Environmental education presupposes some notion of the environment. And in many contexts, this notion is either conflated with, or derived from, some notion of ‘nature’.

But what is nature?

The cultural historian Raymond Williams distinguishes between three meanings of the term:‘(i)the essential quality and character of something; (ii) the inherent force which directs either the world or human beings or both; (iii) the material world itself, taken as including or not including human beings’ (1).

Williams’ definition hints at two interrelated issues that haunt all those who use the word ‘nature’. First, it is easy to conflate meanings (i), (ii) and/or (iii), such that, for example, a statement is produced that implies that the nature of something is purely natural. For example, not too long ago it was argued that it was natural for women to prefer to engage in domestic chores... that was ‘the nature of things’.

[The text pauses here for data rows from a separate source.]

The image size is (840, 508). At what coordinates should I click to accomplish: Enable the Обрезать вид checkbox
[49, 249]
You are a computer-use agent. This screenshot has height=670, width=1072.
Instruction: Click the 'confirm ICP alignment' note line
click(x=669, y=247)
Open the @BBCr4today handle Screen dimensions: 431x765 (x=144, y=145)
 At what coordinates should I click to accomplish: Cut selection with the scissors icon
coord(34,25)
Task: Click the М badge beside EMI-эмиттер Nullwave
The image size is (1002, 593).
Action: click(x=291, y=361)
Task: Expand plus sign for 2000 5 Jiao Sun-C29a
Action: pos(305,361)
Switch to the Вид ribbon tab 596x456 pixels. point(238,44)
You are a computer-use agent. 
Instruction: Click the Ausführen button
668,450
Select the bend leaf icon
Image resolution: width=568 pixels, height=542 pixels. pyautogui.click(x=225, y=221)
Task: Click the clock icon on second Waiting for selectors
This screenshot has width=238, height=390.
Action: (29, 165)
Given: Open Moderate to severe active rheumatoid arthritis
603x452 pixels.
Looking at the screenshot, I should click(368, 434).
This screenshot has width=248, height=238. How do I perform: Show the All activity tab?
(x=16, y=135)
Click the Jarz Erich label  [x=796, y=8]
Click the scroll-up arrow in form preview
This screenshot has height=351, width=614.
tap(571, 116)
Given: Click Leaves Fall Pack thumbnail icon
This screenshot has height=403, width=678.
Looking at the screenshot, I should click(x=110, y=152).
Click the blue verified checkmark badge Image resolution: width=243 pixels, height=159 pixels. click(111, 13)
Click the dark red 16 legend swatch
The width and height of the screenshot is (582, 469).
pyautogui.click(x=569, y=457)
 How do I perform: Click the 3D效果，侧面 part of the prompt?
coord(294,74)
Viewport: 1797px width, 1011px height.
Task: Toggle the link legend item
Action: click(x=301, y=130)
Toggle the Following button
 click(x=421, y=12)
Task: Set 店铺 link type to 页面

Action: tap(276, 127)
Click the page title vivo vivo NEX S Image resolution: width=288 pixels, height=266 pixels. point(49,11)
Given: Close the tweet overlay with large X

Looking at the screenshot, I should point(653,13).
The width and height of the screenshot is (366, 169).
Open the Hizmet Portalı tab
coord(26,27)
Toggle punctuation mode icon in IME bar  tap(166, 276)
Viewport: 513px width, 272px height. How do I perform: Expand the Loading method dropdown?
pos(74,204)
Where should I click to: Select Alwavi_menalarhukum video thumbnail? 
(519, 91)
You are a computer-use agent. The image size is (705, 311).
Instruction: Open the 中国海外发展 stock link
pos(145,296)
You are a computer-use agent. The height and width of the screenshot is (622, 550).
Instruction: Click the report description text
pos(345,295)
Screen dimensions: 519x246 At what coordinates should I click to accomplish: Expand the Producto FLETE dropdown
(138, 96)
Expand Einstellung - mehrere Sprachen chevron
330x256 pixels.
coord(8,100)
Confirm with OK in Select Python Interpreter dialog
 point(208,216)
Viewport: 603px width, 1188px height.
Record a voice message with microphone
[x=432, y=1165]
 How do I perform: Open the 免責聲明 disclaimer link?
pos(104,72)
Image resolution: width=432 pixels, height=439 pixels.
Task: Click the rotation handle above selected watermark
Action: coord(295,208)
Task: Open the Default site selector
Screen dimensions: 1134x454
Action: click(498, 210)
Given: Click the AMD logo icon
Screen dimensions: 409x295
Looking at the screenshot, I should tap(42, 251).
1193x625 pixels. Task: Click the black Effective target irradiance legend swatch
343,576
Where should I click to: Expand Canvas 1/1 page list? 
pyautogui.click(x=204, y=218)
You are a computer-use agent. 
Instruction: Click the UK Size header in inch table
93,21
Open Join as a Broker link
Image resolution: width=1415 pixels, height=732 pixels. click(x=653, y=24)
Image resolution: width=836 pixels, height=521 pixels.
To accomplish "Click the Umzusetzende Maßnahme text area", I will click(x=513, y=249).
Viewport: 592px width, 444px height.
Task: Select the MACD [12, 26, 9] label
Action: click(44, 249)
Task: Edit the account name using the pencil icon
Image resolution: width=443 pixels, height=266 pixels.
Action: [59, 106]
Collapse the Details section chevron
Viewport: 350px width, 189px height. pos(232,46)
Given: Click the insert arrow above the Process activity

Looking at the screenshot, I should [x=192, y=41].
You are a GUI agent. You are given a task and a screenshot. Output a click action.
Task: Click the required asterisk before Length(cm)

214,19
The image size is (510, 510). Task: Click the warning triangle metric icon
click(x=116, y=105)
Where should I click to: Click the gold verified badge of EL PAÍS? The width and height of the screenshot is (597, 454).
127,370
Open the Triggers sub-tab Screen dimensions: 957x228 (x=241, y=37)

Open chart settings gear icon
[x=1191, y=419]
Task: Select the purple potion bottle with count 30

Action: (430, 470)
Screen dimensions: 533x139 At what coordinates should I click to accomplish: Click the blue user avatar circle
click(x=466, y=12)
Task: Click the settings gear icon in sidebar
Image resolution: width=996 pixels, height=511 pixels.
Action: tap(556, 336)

Second, a key issue in regard to nature—the nature of nature—is the extent to which it can be said to include, or to be fundamentally separate from, human beings. If it is true that invocations of nature have been used all too often to legitimize certain social orders, it is also true that one of the discursive requirements for the domination of ‘nature itself’ --and indeed of some social groups--is to represent nature, or whatever the category is taken to refer to, as being fundamentally different from (human) culture. These two points begin to explain how and why the use of the term can entail an exceptionally slippery politics—a politics that must always be scrutinized and elucidated.

From the middle of the 20th century onwards (if not earlier), new understandings of the notion of the environment have apparently moved the debate on by invoking not a nature apart, but a bio-social context shared by all forms of life. But the legacy of the ‘old’—in fact, quite modern—understandings of nature continues to linger in the practices of many environmental educators and activists.

For example, the WWF, whose acronym once stood for the World Wildlife Fund, changed its name for ‘World Wide Fund for Nature’ (it has maintained the old name in the US).  The WWF suggested that this change was meant to reflect its concern with conserving what it described as ‘the environment as a whole’. But aside from maintaining the word ‘nature’ in its name, in 2009 the WWF’s US ‘who we are’ web page still spoke of a mission ‘To stop the degradation of the planet's natural environment and to build a future in which humans live in harmony with nature’(2).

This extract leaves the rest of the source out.